What Residents Can Do Now

Digital rights attorneys recommend several immediate steps. Google's image removal request portal accepts submissions for certain categories of personal photographs, including intimate images and content involving minors, and typically processes requests within 72 hours. The California Attorney General's office also accepts complaints under the Bolera Act through its online portal, though the office has not announced enforcement actions to date.

The Los Angeles Public Library system added a free workshop series on digital privacy — including image rights — to branches across the city starting in March 2026. Sessions are currently scheduled at the Chinatown branch, the Woodland Hills branch, and the Central Library on West Fifth Street downtown through September. Registration is free and no library card is required to attend.

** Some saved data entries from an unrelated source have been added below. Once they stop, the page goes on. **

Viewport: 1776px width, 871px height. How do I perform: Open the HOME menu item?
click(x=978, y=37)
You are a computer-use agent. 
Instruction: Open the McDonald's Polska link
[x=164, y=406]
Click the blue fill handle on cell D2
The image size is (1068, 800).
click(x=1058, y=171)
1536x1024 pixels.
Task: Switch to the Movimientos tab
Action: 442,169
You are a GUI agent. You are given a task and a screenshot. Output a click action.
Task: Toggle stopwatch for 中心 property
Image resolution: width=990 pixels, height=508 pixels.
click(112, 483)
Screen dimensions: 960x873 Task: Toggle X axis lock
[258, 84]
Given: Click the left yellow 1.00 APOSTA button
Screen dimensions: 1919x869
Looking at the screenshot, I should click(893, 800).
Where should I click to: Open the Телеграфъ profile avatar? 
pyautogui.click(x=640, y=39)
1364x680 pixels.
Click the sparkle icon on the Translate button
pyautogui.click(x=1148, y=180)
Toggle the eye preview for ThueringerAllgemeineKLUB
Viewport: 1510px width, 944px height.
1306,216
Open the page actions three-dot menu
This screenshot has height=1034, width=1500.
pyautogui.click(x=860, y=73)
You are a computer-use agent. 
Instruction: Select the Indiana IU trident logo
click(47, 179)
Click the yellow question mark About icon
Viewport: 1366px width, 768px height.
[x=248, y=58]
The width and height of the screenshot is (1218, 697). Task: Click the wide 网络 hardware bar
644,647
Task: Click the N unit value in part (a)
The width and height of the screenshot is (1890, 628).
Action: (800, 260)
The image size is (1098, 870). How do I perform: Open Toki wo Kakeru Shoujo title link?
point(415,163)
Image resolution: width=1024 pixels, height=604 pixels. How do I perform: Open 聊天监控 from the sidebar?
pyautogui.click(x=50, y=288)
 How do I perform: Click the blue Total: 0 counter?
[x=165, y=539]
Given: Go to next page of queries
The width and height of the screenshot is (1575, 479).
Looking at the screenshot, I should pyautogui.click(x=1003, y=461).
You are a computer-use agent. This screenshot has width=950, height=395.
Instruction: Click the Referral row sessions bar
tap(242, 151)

For artists and small business owners, the nonprofit California Lawyers for the Arts, with an office in Hollywood, offers sliding-scale consultations on copyright registration — a step that dramatically strengthens any legal claim against unauthorized image use. Copyright registration costs $65 for a single image through the U.S. Copyright Office. Without it, pursuing damages in federal court becomes far more costly and uncertain. Community advocates are pressing the City Council to fund a dedicated digital rights unit within the city's existing Office of the Chief Information Officer, a proposal that has been in committee since February.